В последней главе, «Одержимые» (The Possessed), Батуман поясняет название своей книги - это первый перевод на английский язык заглавия романа «Бесы» (вариант Констанс Гарнетт (1916), сейчас наиболее распространен вариант Demons). В этом заглавии исследовательница стремится сохранить аллюзию к роману Достоевского без «демонической» составляющей и передать идею одержимости русской литературой, определившей ее биографию: так, она сообщает, что в момент «захваченности "Бесами" судьба привела ее в город Данте» [15. Р. 201]. Личное впечатление от дома с мемориальной доской, где Достоевский жил в 1868-1869 гг., вдохновило исследовательницу на глубокое погружение в историю создания романов «Идиот» и «Бесы», в частности, с опорой на фундаментальную биографию американского слависта Джозефа Франка. Однако наиболее важный для себя факт Батуман извлекает из работы Уильяма Дж. Летербэрроу [17. Р. 4]: ранние (созданные во Флоренции) версии «Идиота» свидетельствуют о том, что Ставрогин - «дьяволиче-ский двойник» Мышкина, вышедший из его образа.

Этот факт во многом определяет «одержимость» Элиф Батуман обоими романами, которые она подробно изучала в аспирантуре под руководством

известного филолога и антрополога Рене Жирара. Созданная им влиятельная теория миметического желания, полемика с ницшеанским понятием автономности личности, определила его интерпретацию многих европейских романов. В понимании Жирара Ставрогин не имеет собственных желаний и поэтому становится «магнетическим полюсом», объектом страстного, саморазрушительного миметического желания практически всех окружающих. Исследовательница заключает, что, подобно Степану Трофимовичу в отношении «бесов», Жирар сыграл роковую роль отца-наставника для нее и ее однокурсников - «монстров, зараженных идеей миметической болезни» [15. Р. 212]. Один из «монстров», философ из Хорватии Матеж, обнаруживает черты «Ставрогина», и вокруг него образуется кружок «одержимых» аспирантов, зависимых от его властного обаяния.

Постепенно рассказчица приходит к бунту и против Жирара, и против Матежа-Ставрогина. Она осознает, что «жирардинизм» обесценивает любовь: «сострадание, порождаемое любовью, описывается как недостаток человеческой природы» [Ibid. Р. 218]. По мысли Жирара, «Мышкин, подобно Ставрогину, служит магнитом для непривязанных желаний и захватывает всех героев "Идиота"», а роднит святого и демона отказ от мирских желаний, искренний в одном случае и неискренний - в другом [Ibid. Р. 223]. Одновременно с разочарованием в идеях Жирара к героине книги Батуман приходит и стремление преодолеть увлеченность Матежем, однако она вновь усиливается, когда становится известно, что хорватский философ бросил Стэнфорд и ушел в кармелитский монастырь, известный особой строгостью устава. Искренним или неискренним стал его отказ от мирских желаний, задается вопросом героиня книги, кто он: Фабрицио в Пармской обители или Жюльен Сорель в семинарии, Мышкин или Ставрогин?

- _ИСХОДНЫЕ СТРОКИ_

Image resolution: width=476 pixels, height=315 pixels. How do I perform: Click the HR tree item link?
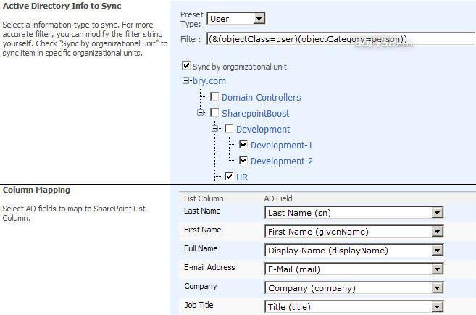point(242,177)
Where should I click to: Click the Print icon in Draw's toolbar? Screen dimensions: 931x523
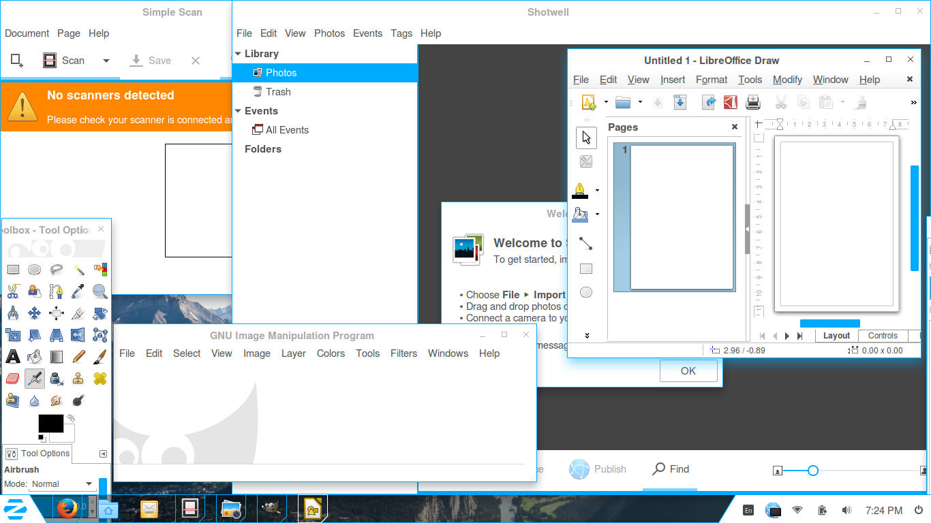click(752, 102)
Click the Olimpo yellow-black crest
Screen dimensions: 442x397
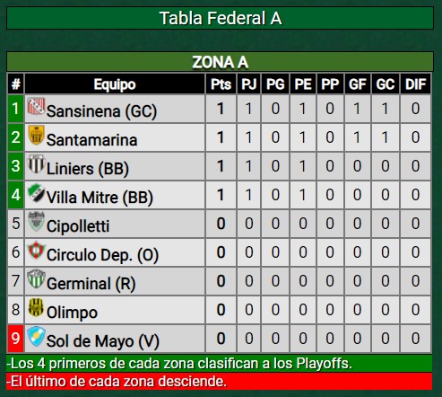pos(37,307)
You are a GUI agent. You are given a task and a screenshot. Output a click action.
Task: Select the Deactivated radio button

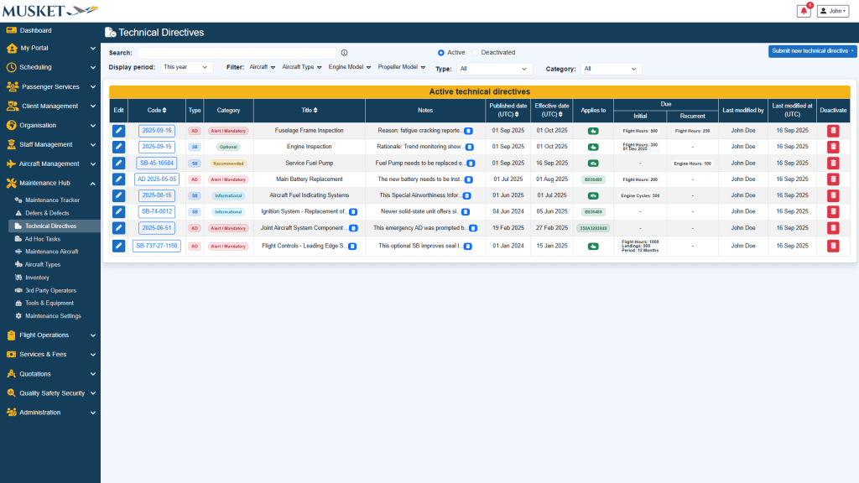point(475,52)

- _УСЛОВИЕ ЗАДАНИЯ_
Замените «аспирантов» на «студентов» в тексте о книге Элиф Батуман и приведите его фрагмент от слов «известного филолога и» до слов «его властного обаяния.».

- _ОТВЕТ_
известного филолога и антрополога Рене Жирара. Созданная им влиятельная теория миметического желания, полемика с ницшеанским понятием автономности личности, определила его интерпретацию многих европейских романов. В понимании Жирара Ставрогин не имеет собственных желаний и поэтому становится «магнетическим полюсом», объектом страстного, саморазрушительного миметического желания практически всех окружающих. Исследовательница заключает, что, подобно Степану Трофимовичу в отношении «бесов», Жирар сыграл роковую роль отца-наставника для нее и ее однокурсников - «монстров, зараженных идеей миметической болезни» [15. Р. 212]. Один из «монстров», философ из Хорватии Матеж, обнаруживает черты «Ставрогина», и вокруг него образуется кружок «одержимых» студентов, зависимых от его властного обаяния.